_PROBLEM TO SOLVE:_
Rewrite the listing below, replacing each occurrence of "Where should I click to" with "Where do I click to" and leaving everything else unchanged.

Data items
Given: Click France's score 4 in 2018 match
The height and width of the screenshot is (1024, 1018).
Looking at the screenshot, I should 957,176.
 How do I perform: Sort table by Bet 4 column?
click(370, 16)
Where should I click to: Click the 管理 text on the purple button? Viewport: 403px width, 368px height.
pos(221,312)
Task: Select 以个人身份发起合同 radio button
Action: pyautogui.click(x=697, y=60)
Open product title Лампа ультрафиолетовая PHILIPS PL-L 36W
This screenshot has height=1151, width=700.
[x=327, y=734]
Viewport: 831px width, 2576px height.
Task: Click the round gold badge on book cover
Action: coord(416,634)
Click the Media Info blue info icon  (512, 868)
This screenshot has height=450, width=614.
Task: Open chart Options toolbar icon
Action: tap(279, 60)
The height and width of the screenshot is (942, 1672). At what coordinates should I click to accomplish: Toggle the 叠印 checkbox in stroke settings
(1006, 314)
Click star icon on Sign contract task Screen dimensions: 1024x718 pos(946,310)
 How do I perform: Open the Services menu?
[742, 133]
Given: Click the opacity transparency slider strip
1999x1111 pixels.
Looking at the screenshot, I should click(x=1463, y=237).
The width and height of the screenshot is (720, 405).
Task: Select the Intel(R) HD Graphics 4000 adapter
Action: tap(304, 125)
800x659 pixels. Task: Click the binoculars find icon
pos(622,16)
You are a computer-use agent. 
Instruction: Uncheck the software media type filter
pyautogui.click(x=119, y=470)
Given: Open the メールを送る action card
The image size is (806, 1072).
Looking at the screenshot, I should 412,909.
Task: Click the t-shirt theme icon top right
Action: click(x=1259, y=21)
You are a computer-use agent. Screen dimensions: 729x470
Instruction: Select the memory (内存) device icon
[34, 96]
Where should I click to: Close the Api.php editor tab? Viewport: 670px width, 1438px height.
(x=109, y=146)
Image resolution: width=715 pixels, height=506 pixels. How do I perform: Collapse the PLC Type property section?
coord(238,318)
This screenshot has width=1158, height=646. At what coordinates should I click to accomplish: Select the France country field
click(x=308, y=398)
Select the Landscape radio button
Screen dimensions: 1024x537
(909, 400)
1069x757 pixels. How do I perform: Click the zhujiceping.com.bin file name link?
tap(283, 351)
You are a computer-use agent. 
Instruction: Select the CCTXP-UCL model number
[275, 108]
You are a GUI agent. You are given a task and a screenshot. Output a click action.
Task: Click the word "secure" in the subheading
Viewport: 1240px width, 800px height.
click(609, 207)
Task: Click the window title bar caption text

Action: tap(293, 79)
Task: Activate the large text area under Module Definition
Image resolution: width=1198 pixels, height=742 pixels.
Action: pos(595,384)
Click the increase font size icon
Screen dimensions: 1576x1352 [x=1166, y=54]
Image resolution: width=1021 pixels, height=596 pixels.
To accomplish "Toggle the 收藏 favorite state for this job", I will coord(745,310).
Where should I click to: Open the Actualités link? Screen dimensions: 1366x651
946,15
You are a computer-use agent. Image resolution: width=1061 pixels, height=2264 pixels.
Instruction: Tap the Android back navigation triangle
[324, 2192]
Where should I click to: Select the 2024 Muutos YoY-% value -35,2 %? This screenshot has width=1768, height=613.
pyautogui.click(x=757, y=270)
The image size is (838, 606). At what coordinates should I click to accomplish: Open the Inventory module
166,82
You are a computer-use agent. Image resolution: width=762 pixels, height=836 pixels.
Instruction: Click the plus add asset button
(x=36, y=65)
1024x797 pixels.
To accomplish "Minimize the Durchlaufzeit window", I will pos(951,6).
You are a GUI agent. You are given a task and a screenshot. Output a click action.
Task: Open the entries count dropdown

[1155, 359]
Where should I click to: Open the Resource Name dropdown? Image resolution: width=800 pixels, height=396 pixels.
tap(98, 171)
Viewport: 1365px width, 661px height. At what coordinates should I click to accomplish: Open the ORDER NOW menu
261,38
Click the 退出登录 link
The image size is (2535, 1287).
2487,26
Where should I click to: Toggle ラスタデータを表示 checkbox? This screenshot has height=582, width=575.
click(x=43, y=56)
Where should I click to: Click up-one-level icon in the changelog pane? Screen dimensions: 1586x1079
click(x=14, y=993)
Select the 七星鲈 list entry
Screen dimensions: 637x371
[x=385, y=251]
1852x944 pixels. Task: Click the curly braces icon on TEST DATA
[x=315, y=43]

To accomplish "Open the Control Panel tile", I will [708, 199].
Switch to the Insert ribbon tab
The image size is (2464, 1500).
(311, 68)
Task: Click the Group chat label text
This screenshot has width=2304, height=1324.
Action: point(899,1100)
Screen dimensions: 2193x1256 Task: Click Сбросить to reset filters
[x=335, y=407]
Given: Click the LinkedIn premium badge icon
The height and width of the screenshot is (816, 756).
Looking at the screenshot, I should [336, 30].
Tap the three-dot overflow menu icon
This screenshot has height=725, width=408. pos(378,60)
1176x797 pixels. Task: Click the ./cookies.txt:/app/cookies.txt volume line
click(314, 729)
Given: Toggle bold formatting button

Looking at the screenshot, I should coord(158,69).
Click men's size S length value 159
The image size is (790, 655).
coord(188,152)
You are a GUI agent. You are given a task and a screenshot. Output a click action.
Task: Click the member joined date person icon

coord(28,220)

_EXERCISE SOLUTION:_
Given: Click France's score 4 in 2018 match
The height and width of the screenshot is (1024, 1018).
Looking at the screenshot, I should 957,176.
 How do I perform: Sort table by Bet 4 column?
click(370, 16)
Where do I click to: Click the 管理 text on the purple button? Viewport: 403px width, 368px height.
pos(221,312)
Task: Select 以个人身份发起合同 radio button
Action: pyautogui.click(x=697, y=60)
Open product title Лампа ультрафиолетовая PHILIPS PL-L 36W
This screenshot has height=1151, width=700.
[x=327, y=734]
Viewport: 831px width, 2576px height.
Task: Click the round gold badge on book cover
Action: coord(416,634)
Click the Media Info blue info icon  (512, 868)
This screenshot has height=450, width=614.
Task: Open chart Options toolbar icon
Action: tap(279, 60)
The height and width of the screenshot is (942, 1672). At what coordinates should I click to accomplish: Toggle the 叠印 checkbox in stroke settings
(1006, 314)
Click star icon on Sign contract task Screen dimensions: 1024x718 pos(946,310)
 How do I perform: Open the Services menu?
[742, 133]
Given: Click the opacity transparency slider strip
1999x1111 pixels.
Looking at the screenshot, I should click(x=1463, y=237).
The width and height of the screenshot is (720, 405).
Task: Select the Intel(R) HD Graphics 4000 adapter
Action: tap(304, 125)
800x659 pixels. Task: Click the binoculars find icon
pos(622,16)
You are a computer-use agent. 
Instruction: Uncheck the software media type filter
pyautogui.click(x=119, y=470)
Given: Open the メールを送る action card
The image size is (806, 1072).
Looking at the screenshot, I should 412,909.
Task: Click the t-shirt theme icon top right
Action: click(x=1259, y=21)
You are a computer-use agent. Screen dimensions: 729x470
Instruction: Select the memory (内存) device icon
[34, 96]
Where do I click to: Close the Api.php editor tab? Viewport: 670px width, 1438px height.
(x=109, y=146)
Image resolution: width=715 pixels, height=506 pixels. How do I perform: Collapse the PLC Type property section?
coord(238,318)
This screenshot has width=1158, height=646. At what coordinates should I click to accomplish: Select the France country field
click(x=308, y=398)
Select the Landscape radio button
Screen dimensions: 1024x537
(909, 400)
1069x757 pixels. How do I perform: Click the zhujiceping.com.bin file name link?
tap(283, 351)
You are a computer-use agent. 
Instruction: Select the CCTXP-UCL model number
[275, 108]
You are a GUI agent. You are given a task and a screenshot. Output a click action.
Task: Click the word "secure" in the subheading
Viewport: 1240px width, 800px height.
click(609, 207)
Task: Click the window title bar caption text

Action: tap(293, 79)
Task: Activate the large text area under Module Definition
Image resolution: width=1198 pixels, height=742 pixels.
Action: pos(595,384)
Click the increase font size icon
Screen dimensions: 1576x1352 [x=1166, y=54]
Image resolution: width=1021 pixels, height=596 pixels.
To accomplish "Toggle the 收藏 favorite state for this job", I will coord(745,310).
Where do I click to: Open the Actualités link? Screen dimensions: 1366x651
946,15
You are a computer-use agent. Image resolution: width=1061 pixels, height=2264 pixels.
Instruction: Tap the Android back navigation triangle
[324, 2192]
Where do I click to: Select the 2024 Muutos YoY-% value -35,2 %? This screenshot has width=1768, height=613.
pyautogui.click(x=757, y=270)
The image size is (838, 606). At what coordinates should I click to accomplish: Open the Inventory module
166,82
You are a computer-use agent. Image resolution: width=762 pixels, height=836 pixels.
Instruction: Click the plus add asset button
(x=36, y=65)
1024x797 pixels.
To accomplish "Minimize the Durchlaufzeit window", I will pos(951,6).
You are a GUI agent. You are given a task and a screenshot. Output a click action.
Task: Open the entries count dropdown

[1155, 359]
Where do I click to: Open the Resource Name dropdown? Image resolution: width=800 pixels, height=396 pixels.
tap(98, 171)
Viewport: 1365px width, 661px height. At what coordinates should I click to accomplish: Open the ORDER NOW menu
261,38
Click the 退出登录 link
The image size is (2535, 1287).
2487,26
Where do I click to: Toggle ラスタデータを表示 checkbox? This screenshot has height=582, width=575.
click(x=43, y=56)
Where do I click to: Click up-one-level icon in the changelog pane? Screen dimensions: 1586x1079
click(x=14, y=993)
Select the 七星鲈 list entry
Screen dimensions: 637x371
[x=385, y=251]
1852x944 pixels. Task: Click the curly braces icon on TEST DATA
[x=315, y=43]

To accomplish "Open the Control Panel tile", I will [708, 199].
Switch to the Insert ribbon tab
The image size is (2464, 1500).
(311, 68)
Task: Click the Group chat label text
This screenshot has width=2304, height=1324.
Action: point(899,1100)
Screen dimensions: 2193x1256 Task: Click Сбросить to reset filters
[x=335, y=407]
Given: Click the LinkedIn premium badge icon
The height and width of the screenshot is (816, 756).
Looking at the screenshot, I should [336, 30].
Tap the three-dot overflow menu icon
This screenshot has height=725, width=408. pos(378,60)
1176x797 pixels. Task: Click the ./cookies.txt:/app/cookies.txt volume line
click(314, 729)
Given: Toggle bold formatting button

Looking at the screenshot, I should coord(158,69).
Click men's size S length value 159
The image size is (790, 655).
coord(188,152)
You are a GUI agent. You are given a task and a screenshot. Output a click action.
Task: Click the member joined date person icon

coord(28,220)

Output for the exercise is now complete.